Privilege (Privilege 1)
Page 1
NEVER
"It's not fair."It wasn't a whine or a complaint, just a statement. A statement of the obvious, as far as Ariana Osgood was concerned. As she stared out the window of the Brenda T. Trumbull Correctional Facility for Women, it was all she could think to say. Outside, the leaves on the trees swayed lazily in the warm summer breeze--a breeze she would be allowed to feel against her skin for exactly fifty-five minutes during midday recess. Recess. That was what the warden called it. Who ever heard of a teenage girl looking forward to recess?
"It's just not fair."
Across the wide oak desk, her "therapist" smirked. Shifting in his seat, Dr. Meloni leaned back, forcing his expensive leather chair to let out the loud creak that he knew made Ariana's skin crawl. Just outside the fence that encircled the grounds, about a hundred yards from where Ariana now sat, Meloni's precious Doberman, Rambo,
2
barked nonstop, as always. The inmates of the Brenda T. listened to that damn dog bark all day long, every day. It was as if Meloni was trying to remind them that he was always there, always watching, even when they weren't in session with him. The man also couldn't be away from the dog for more than two hours at a time. He was always going out there and feeding him treats, cooing to the animal like it was a newborn baby and the apple of its father's eye. Revolting. Someone should have been analyzing him.
"What's not fair?" he asked.
Ariana flicked a glance at Dr. Victor Meloni, sitting there in front of his elaborately framed diplomas from Johns Hopkins and Stanford. Thick, leather-bound books sat on the shelves to his right, most of which she was sure he hadn't even opened, let alone read. Her lip curled at the sight of his fake tan. His overly gelled salt-and-pepper hair. His heavily starched blue shirt. His capped teeth.
Two hundred dollars a tooth, but can't spring for a pair of shoes with leather soles. Ariana could ascertain everything she needed to know about a person through his or her footwear. In the sixteen months she had been in residence at Brenda T. Trumbull just outside Washington, D.C., she had only seen Dr. Meloni wear two different pairs of shoes. The same exact style, one pair in black, one in brown. Clearly, the man thought that everyone he met would be so dazzled by the veneer of his face, they wouldn't take the time to notice his shoes.But Ariana did. And they screamed white-trash-turned-scholarship-student-turned-poseur. He'd probably taken this job because it meant
3
he'd have the chance to torture the daughters of all the deep-pocketed classmates who had never accepted him into their inner sanctum. And torture them he did. He smiled when they cried. Laughed in the face of their desperation.

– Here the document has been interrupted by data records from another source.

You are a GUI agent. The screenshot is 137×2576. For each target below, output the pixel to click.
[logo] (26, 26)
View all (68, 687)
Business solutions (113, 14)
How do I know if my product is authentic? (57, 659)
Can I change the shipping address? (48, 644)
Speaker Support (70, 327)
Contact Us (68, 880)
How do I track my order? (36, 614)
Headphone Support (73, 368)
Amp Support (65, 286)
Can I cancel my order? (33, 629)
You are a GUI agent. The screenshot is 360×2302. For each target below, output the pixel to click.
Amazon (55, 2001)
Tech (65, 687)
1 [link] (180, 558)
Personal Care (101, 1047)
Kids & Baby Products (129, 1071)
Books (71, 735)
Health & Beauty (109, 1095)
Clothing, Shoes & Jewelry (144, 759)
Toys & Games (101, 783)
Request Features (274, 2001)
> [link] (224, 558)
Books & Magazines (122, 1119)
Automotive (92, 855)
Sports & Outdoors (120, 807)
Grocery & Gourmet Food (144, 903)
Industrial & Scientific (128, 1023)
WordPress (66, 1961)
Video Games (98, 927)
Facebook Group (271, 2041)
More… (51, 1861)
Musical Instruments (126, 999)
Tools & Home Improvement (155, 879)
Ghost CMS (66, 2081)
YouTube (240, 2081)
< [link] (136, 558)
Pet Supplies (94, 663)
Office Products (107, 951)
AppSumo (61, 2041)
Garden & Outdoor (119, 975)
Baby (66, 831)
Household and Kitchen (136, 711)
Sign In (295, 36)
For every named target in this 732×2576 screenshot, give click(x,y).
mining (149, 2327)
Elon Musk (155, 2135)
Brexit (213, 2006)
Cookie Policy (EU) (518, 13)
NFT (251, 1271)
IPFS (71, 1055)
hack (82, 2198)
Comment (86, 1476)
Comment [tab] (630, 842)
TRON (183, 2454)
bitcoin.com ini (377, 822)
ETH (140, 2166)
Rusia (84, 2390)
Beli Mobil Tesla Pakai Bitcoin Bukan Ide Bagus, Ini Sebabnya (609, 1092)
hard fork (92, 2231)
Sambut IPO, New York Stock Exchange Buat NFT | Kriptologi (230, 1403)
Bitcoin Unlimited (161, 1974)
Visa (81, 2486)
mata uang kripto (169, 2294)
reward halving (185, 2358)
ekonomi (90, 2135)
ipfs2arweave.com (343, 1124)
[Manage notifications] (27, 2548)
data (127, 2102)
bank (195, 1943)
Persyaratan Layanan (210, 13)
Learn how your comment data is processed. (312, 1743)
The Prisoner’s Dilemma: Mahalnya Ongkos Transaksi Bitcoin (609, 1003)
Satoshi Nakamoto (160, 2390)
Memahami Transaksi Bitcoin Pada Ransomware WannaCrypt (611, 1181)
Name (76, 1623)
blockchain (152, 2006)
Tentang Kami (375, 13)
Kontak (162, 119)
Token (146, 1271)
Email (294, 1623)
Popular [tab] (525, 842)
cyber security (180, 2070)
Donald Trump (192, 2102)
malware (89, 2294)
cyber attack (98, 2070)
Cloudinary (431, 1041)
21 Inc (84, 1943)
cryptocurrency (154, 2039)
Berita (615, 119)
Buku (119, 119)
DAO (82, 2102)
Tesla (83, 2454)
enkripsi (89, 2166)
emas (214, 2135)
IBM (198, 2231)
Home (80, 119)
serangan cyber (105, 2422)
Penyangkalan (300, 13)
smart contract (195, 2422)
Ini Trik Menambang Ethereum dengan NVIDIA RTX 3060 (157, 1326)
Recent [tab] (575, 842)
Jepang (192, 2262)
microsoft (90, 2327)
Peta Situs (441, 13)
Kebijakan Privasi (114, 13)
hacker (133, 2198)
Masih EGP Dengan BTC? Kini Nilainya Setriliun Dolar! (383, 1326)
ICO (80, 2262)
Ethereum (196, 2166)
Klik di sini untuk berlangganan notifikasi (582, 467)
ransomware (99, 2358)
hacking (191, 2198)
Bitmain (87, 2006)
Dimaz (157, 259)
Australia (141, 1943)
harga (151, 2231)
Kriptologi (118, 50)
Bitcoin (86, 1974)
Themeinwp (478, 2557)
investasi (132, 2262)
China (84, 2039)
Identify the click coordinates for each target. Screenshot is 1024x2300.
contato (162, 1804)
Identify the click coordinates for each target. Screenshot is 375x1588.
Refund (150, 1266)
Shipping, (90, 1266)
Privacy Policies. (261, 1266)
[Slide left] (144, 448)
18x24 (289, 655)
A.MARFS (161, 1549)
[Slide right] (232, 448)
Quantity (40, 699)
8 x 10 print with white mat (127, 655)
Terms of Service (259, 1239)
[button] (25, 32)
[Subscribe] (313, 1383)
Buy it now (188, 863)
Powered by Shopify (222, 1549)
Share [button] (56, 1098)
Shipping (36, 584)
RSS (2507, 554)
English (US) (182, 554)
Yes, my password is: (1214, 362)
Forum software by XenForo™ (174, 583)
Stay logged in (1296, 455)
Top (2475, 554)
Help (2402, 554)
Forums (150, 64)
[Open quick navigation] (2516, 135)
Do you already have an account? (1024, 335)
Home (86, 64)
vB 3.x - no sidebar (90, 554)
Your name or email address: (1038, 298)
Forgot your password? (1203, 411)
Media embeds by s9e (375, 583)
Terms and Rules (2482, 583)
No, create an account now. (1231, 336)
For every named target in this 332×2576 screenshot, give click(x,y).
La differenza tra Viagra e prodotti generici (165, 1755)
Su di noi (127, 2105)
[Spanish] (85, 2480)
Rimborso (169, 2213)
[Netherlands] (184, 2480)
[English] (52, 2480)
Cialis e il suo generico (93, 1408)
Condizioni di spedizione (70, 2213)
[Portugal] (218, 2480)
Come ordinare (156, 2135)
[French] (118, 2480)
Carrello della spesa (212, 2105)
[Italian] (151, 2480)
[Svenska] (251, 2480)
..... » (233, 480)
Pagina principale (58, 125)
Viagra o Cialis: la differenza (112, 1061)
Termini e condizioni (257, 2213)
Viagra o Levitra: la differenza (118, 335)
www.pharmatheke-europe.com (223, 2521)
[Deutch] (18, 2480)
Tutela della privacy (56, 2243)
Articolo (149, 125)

Smirked... all... the... time.
"It's not fair, me being here for twenty years," Ariana said slowly, stating the obvious. Stating the point she'd made four thousand times before.
"Twenty years to life," he corrected, his blue eyes taunting.
"I don't think about that," Ariana said, averting her gaze again. Outside the window, the lake glinted in the summer sun. A lone sailboat sliced across the window frame and disappeared.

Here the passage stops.